▸ Required actions
• a. In the software design page, what are the specialists called who maintain documentation continuously in larger, well-funded projects?
• b. Reproduce the stretch of the software design page from "Usually, design documents" through "to the implementation.".

▸ Selection
——
Neumed & Ekphonetic Universal Manuscript Encoding Standard


SOFTWARE  DESIGN  HELP  help

  • Integration of Sourcecode and Documentation
  • Data-driven Programming

  • I. Integration of Sourcecode and Documentation
    PDF
    facsimile
    Design
    Document
    Topical 'master'
    XML file
    specialized
    Transforms
    'process'
    XML files
    A long-standing problem in software engineering that greatly needs to be resolved is the integration of sourcecode and documentation. Design documents normally are classified into three layers:
    1. system requirements specification (SRS), which is a high-level narrative discussion of what the software system must do, expressed largely from the viewpoint of end-users, i.e., in terms of the domain of application;
    2. abstract design documents, viz., a formal model that software engineers create at the "articulation point" which joins the domain of application to the discrete, deterministic idiom of digital computers (this involves making 'ontological commitments', as it is sometimes said in the literature);
    3. technical documentation that explains a concrete implementation of the formal model, given that many different implementations are possible using different data representations, programming lanuages, and so on.
    For the purpose of this discussion, we won't distinguish between these layers of documentation, but instead just use the term 'design documents' generally.

    Usually, design documents are created during the first phases of software development. In later phases, time and energy increasingly are absorbed by software implementation problems: it becomes burdensome to maintain the design documents (especially if the project is thinly funded or insufficiently staffed, and when expectations for operable programs are mounting from outside observers). If program sourcecode and design documents have to be maintained separately, the documentation often becomes out-of-date and inconsistent with respect to the implementation.

    Various solutions to this problem have been proposed and tried in the past forty years or so. The technique usually relied upon by small projects is to comment sourcecode by 'inline documentation'; in larger, more well-funded projects (e.g., in development of an operating system at IBM), documentation is maintained continuously by specialists (called 'technical writers'), while the programmers focus on just the sourcecode and inline documentation. A more general solution to this problem needs to be found, however.
——
▸ Data shown

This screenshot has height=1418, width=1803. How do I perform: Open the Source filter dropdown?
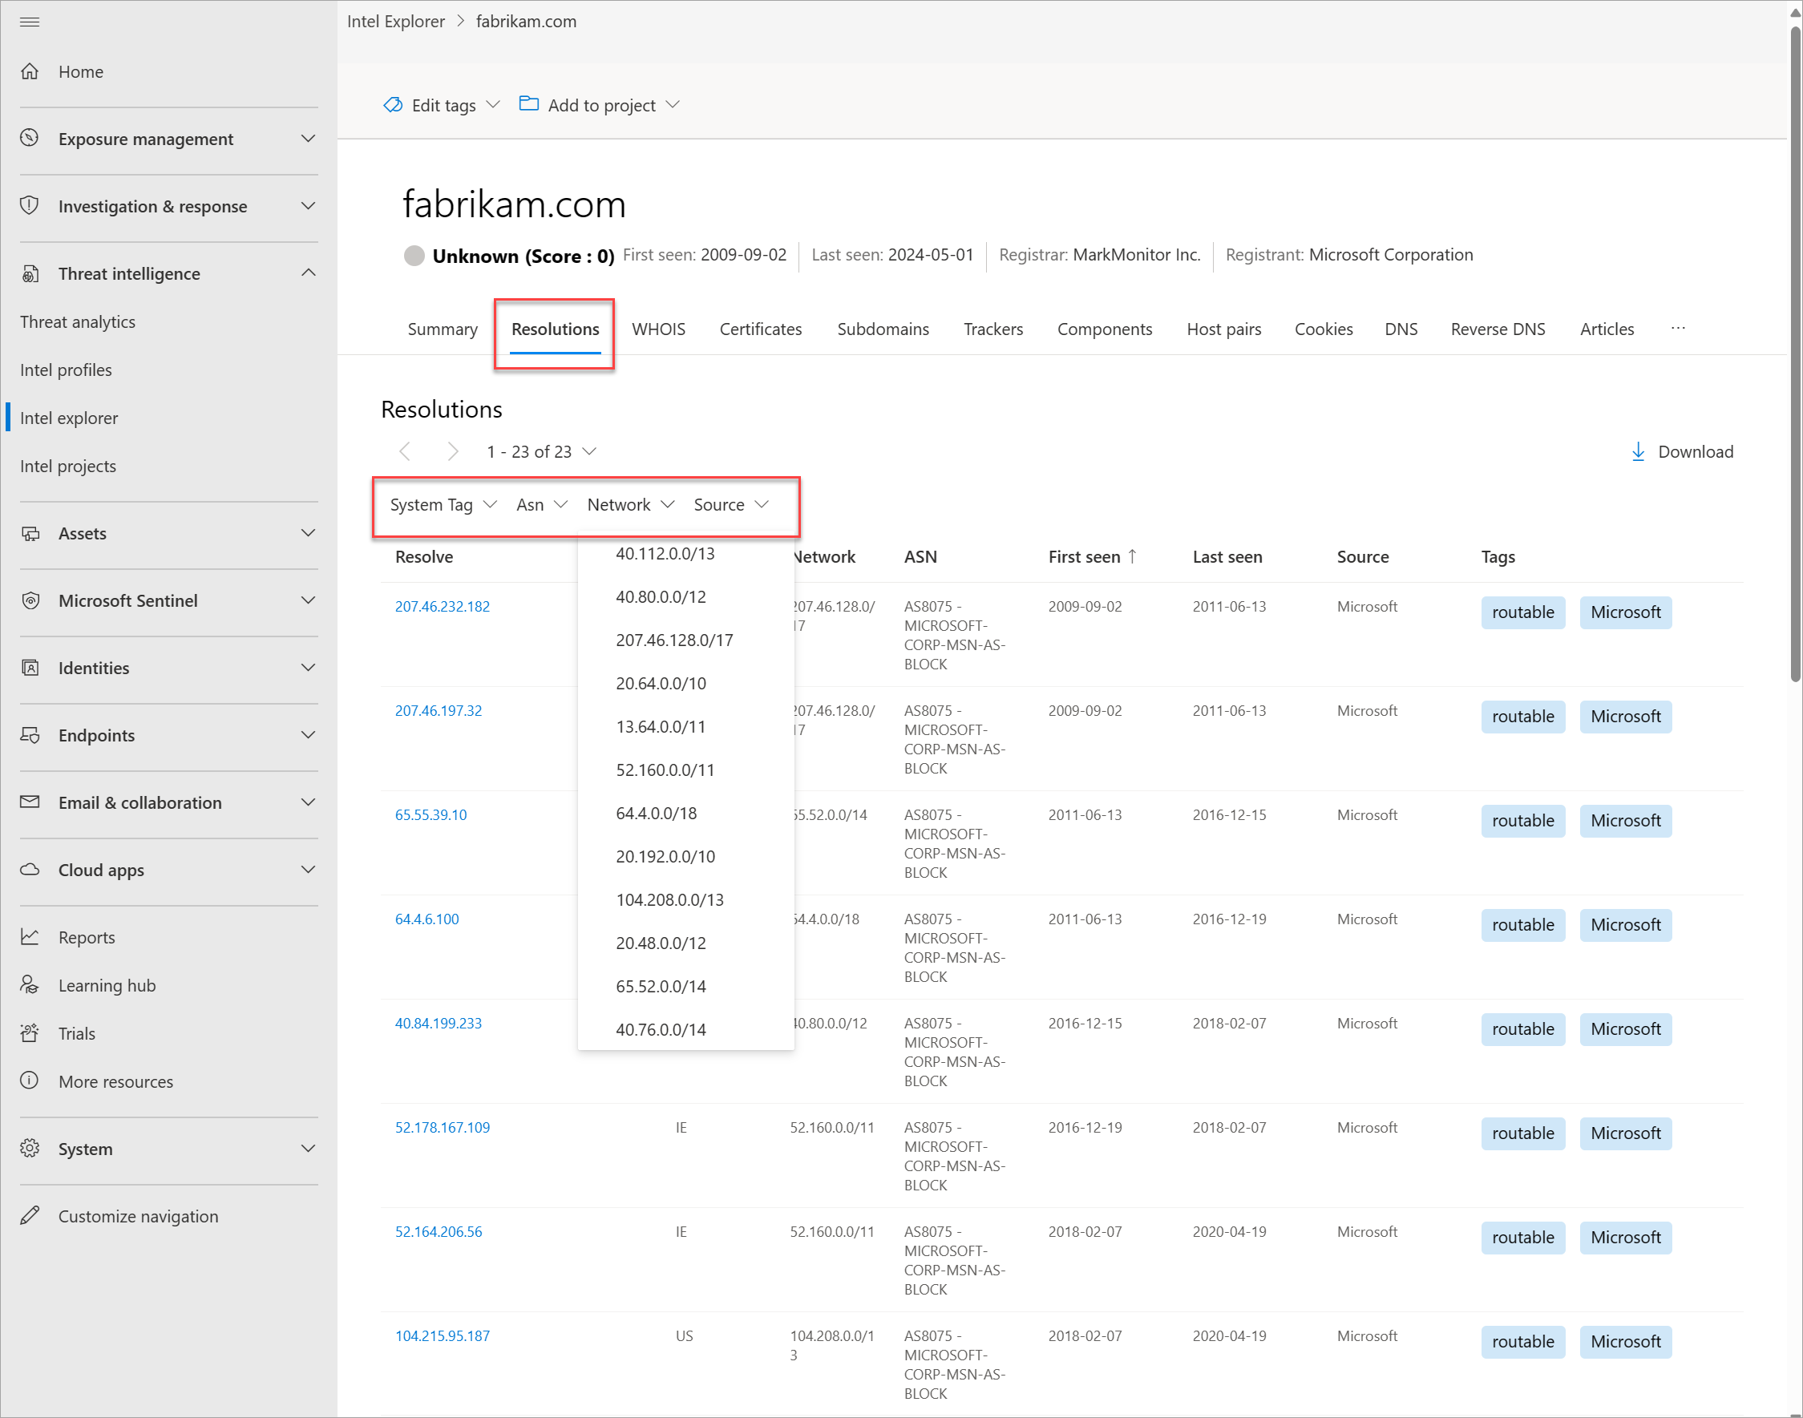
——
▸ The replies
• a. They are called technical writers.

• b.
Usually, design documents are created during the first phases of software development. In later phases, time and energy increasingly are absorbed by software implementation problems: it becomes burdensome to maintain the design documents (especially if the project is thinly funded or insufficiently staffed, and when expectations for operable programs are mounting from outside observers). If program sourcecode and design documents have to be maintained separately, the documentation often becomes out-of-date and inconsistent with respect to the implementation.